There is tremendous buzz about artificial intelligence (AI) and its power to transform business. Sales is no exception. AI is associated mostly with online selling at companies such as Amazon and Netflix. Lately articles have reported sky-high ROI from AI designed to boost field and inside sales force performance. From all the success stories, one might conclude that most sales forces are well on their way to realizing value from AI, and that the going is easy.
The truth is that only a small number of sales forces are using AI successfully. Some sales forces are stuck in multi-year efforts to build systems that have yet to see the light of day. And most have yet to take even the first step.
Consider one key application of AI in sales: increasing salespeople’s productivity in finding, acquiring and monetizing customers. (There are many other applications, but we will focus on this one.) AI promises to help salespeople generate and focus on higher-quality leads, gain insight into customer needs and preferences, coordinate selling with other channels (such as online and partner organizations), find opportunities to cross-sell and upsell, prevent customer defections and more. The reported results are impressive: higher sales, lower costs, big productivity gains, and a better sales environment.
The potential of AI to transform selling is huge. And the benefits are real. But the success stories you read about rarely offer enough insight about the challenges companies must overcome to realize the benefits. Consider four major challenges and some surprisingly simple but often missed solutions.
Bringing AI models to life requires new roles with specific skill sets. Team members from sales are critical for giving voice to the sales force, product and customer needs. The team needs big data experts, data scientists, machine learning engineers and more. To stitch all this together, the team also needs a boundary spanner—a person who understands both and sales and technology.
Such cross-functional AI teams are generally most effective when they come out of grassroots efforts, not from top-down directives. For example, when a technology company developed an AI system for one of its sales teams, the project champion came from within sales. The individual worked to cultivate a common belief and purpose for AI-enabled selling, bringing together more than 50 people across five business units.
AI systems work with vast amounts of data. Some of the data are structured (e.g., demographics, purchase history) and some are unstructured (e.g., words from emails or audio recordings). Assembling the data for a one-time use is difficult enough. Creating the processes needed to continually refresh the data can be daunting, time-consuming and expensive.

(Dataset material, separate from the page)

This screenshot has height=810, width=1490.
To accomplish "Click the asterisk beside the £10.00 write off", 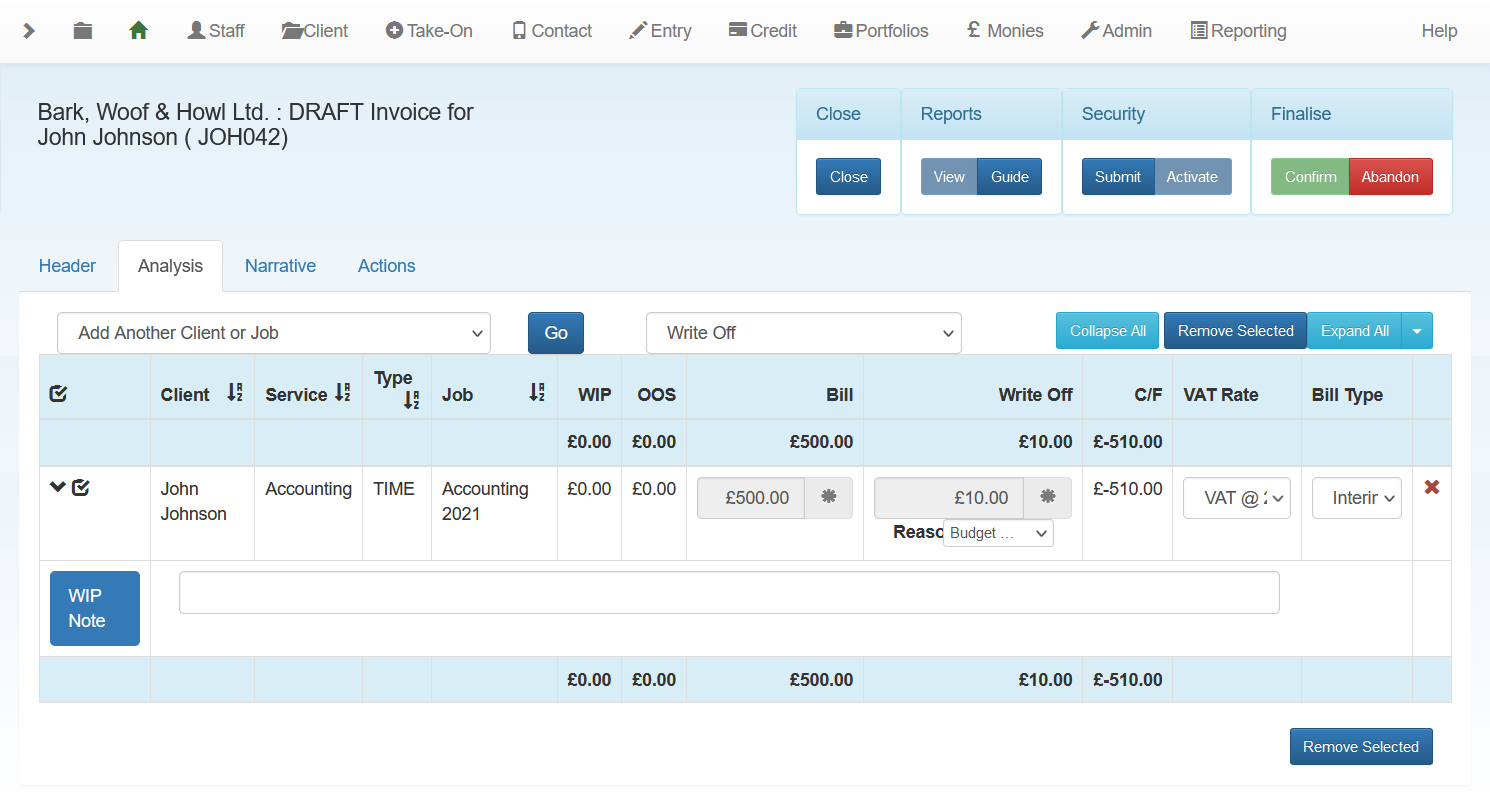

Fortunately, AI can work with incomplete or imperfect data, provided the data are free of systematic bias. In fact, AI can improve the quality of the data, for example, by predicting missing values or identifying possible errors. Do not let perfect be the enemy of good.
A casino wanted to use AI to optimize customer outreach. It had separate databases for tracking its high-value customers’ wagers, hotel spending, food and beverage spending, and entertainment spending. An estimate projected it would require six months of effort to integrate all these data, and even then, the data would be only 95% complete. So the casino chose to focus on a subset of data. In a couple of weeks, the casino had a 55% complete integrated database that it could update every month. By starting with partial data, the casino gained many insights quickly.
It’s intuitive that a complex AI implementation should involve agile, phased, and iterative design and testing, with ongoing feedback from the sales force. Yet repeatedly, we see organizations attempting to build comprehensive systems that are not sufficiently vetted by the salespeople and customers who can benefit. The error is often deadly. The resulting system is viewed as burdensome by a skeptical sales organization looking to see demonstrable value before investing to change the way it sells. Implementing AI should involve a series of sprints, not a marathon.
A biotech company attributed its success with AI to its decision to start small. The company’s broader vision called for an application that would suggest sales actions, content and messages for reaching customers across multiple sales channels. The launch began with a single sales channel. The rollout built on a progression of early successes to prove the approach was valuable before expanding the program more broadly.
Understanding and acceptance of any new sales tool or technology varies across salespeople. Many salespeople are naturally skeptical about the bold promise of AI.
Several strategies encourage adoption of AI tools by salespeople. To start, make sure the tools align with how salespeople execute their daily work, then deliver insights in the natural workflow. Provide explanations for AI-driven recommendations. For example, “This account is likely to buy this product because other accounts with similar purchase patterns eventually bought it.” Encourage salespeople to provide feedback about recommendations. For example, “Was the recommendation useful? If not, why not? Had you already addressed the issue? Or was it not a good idea?” Such feedback helps improve the AI system, but more importantly, makes salespeople partners in building the tools.
AI can have a significant impact on sales; the potential benefits you read about are possible. But don’t underestimate the time and effort required. By keeping things simple to start, remaining agile as you implement, and engaging the right team, you will see results.